Tutto quello che vuoi: un cast ‘familiare’
Emanuele Propizio, il Lucio dei “Liceali”, ora più cresciuto, è certamente il più noto del gruppetto formato dai quattro ragazzi; nonostante ciò riveste un ruolo secondario. Bruni riferisce come il venticinquenne attore romano, avendo maggior esperienza dei suoi tre coetanei, sia stato una sorta di guida per loro; cosa confermata da Emanuele stesso che racconta come molte sere si ritrovassero tutti insieme per provare.
Forse non noterete la somiglianza tra Arturo Bruni, interprete del bad boy Riccardo, e Francesco Bruni (il capello da ‘Rosso Malpelo’ è un’intuizione), ma l’uguaglianza nel cognome è una forte spia. Arturo è il figlio di Francesco, consigliatogli proprio dalla sua addetta ai casting, Chiara Natalucci, per la sua parvenza da duro dal cuore d’oro e la somiglianza così accentuata col personaggio di Riccardo.
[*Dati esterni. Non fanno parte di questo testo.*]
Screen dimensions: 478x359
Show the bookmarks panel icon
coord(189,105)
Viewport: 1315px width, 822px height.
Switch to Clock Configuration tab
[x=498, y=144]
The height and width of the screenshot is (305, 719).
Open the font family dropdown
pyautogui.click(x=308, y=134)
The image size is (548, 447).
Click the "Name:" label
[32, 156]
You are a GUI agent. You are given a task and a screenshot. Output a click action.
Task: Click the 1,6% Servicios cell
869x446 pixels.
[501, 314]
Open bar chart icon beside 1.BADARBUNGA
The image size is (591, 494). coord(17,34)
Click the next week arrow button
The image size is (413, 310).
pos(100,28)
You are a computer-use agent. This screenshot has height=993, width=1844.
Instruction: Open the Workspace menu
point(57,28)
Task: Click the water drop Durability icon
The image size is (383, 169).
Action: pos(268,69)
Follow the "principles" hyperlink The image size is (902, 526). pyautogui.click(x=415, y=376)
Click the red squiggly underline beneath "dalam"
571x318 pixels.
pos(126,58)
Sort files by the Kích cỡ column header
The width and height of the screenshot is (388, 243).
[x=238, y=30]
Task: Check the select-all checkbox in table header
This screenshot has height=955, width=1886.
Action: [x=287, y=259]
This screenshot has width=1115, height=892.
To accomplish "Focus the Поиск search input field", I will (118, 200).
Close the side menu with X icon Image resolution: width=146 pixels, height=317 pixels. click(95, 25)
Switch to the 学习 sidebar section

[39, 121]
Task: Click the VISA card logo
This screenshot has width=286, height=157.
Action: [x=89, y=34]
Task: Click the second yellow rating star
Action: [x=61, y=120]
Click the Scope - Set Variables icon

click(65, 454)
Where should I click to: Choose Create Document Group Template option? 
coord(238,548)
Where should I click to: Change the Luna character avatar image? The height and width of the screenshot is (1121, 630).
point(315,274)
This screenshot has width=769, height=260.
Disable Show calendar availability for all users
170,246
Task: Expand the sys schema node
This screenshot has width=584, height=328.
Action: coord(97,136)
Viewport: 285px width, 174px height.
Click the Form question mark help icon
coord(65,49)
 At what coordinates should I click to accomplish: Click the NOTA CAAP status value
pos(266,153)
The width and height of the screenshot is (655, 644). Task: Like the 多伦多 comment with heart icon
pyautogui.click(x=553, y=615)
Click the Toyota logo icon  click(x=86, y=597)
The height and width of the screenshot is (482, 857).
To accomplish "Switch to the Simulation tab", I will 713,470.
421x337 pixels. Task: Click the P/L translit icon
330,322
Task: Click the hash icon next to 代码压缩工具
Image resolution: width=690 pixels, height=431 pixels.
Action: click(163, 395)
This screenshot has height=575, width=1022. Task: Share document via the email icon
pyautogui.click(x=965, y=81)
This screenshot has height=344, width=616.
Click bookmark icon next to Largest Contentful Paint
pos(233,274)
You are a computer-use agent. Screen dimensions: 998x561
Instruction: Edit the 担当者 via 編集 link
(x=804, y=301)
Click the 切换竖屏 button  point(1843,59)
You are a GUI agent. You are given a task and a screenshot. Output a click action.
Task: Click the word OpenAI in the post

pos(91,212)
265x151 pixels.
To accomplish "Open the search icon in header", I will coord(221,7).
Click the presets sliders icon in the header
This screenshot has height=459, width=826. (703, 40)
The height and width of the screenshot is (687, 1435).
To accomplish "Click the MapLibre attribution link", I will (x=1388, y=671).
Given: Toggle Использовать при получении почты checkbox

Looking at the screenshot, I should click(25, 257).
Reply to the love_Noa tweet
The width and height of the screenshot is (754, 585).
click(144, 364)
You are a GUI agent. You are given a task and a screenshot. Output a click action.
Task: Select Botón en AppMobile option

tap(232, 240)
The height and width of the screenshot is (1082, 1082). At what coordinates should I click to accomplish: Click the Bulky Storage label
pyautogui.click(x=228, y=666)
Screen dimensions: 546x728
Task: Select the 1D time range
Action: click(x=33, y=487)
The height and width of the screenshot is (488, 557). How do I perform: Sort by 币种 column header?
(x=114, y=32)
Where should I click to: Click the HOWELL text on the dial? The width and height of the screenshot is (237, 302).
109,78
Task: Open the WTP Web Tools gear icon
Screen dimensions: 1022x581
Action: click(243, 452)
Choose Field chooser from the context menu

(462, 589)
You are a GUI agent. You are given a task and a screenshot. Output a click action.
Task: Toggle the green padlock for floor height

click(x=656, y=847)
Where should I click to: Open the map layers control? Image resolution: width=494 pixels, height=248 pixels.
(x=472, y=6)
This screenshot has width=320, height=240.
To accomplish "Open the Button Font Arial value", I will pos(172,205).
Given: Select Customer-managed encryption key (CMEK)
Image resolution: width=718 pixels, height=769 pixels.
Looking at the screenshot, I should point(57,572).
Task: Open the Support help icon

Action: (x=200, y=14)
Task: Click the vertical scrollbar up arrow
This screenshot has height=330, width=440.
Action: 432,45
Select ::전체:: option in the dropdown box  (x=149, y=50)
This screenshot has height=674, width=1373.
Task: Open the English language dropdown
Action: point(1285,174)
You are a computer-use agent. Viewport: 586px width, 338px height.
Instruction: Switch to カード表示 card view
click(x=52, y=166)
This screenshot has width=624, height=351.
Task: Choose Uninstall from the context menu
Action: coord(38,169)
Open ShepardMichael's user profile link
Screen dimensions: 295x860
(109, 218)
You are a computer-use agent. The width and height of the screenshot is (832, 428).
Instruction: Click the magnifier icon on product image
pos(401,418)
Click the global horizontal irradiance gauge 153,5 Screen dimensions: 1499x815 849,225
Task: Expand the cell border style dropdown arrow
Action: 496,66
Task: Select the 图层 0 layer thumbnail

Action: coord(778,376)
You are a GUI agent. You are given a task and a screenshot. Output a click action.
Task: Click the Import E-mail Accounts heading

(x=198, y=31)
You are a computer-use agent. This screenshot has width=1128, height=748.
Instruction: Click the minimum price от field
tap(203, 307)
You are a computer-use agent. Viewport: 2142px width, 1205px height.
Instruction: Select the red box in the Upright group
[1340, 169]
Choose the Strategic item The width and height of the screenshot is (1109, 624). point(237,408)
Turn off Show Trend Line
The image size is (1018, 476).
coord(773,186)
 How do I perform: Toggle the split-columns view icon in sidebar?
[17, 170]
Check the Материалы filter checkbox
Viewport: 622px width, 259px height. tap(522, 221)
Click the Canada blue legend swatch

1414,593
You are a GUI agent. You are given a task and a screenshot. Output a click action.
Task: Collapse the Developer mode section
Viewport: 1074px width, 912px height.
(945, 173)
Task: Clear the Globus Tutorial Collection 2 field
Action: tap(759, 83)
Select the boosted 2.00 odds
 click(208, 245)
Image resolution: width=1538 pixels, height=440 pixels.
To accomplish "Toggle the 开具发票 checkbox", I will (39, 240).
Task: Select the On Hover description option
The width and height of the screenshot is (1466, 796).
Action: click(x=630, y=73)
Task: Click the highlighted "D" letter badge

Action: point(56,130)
In verità, Arturo non è l’unico familiare del regista presente nel film. Laura, vicina di casa di Giorgio e sua ‘tutrice’, ha il volto di Raffaella Lebboroni, moglie di Bruni e, come l’ha definita lui stesso, sua musa. La Lebbroni esprime la stima verso il marito, definendo straordinaria la sua capacità di raccontare “il reticolo delle relazioni” che si vengono a creare non con la parentela, ma con qualcosa di più profondo, compresa quella tra Giorgio e Laura. La donna non è l’unica moglie presente nel film; di fatto compare brevemente (e, aggiungiamo, molto elegantemente) anche Vera Pescarolo, consorte del Montaldo.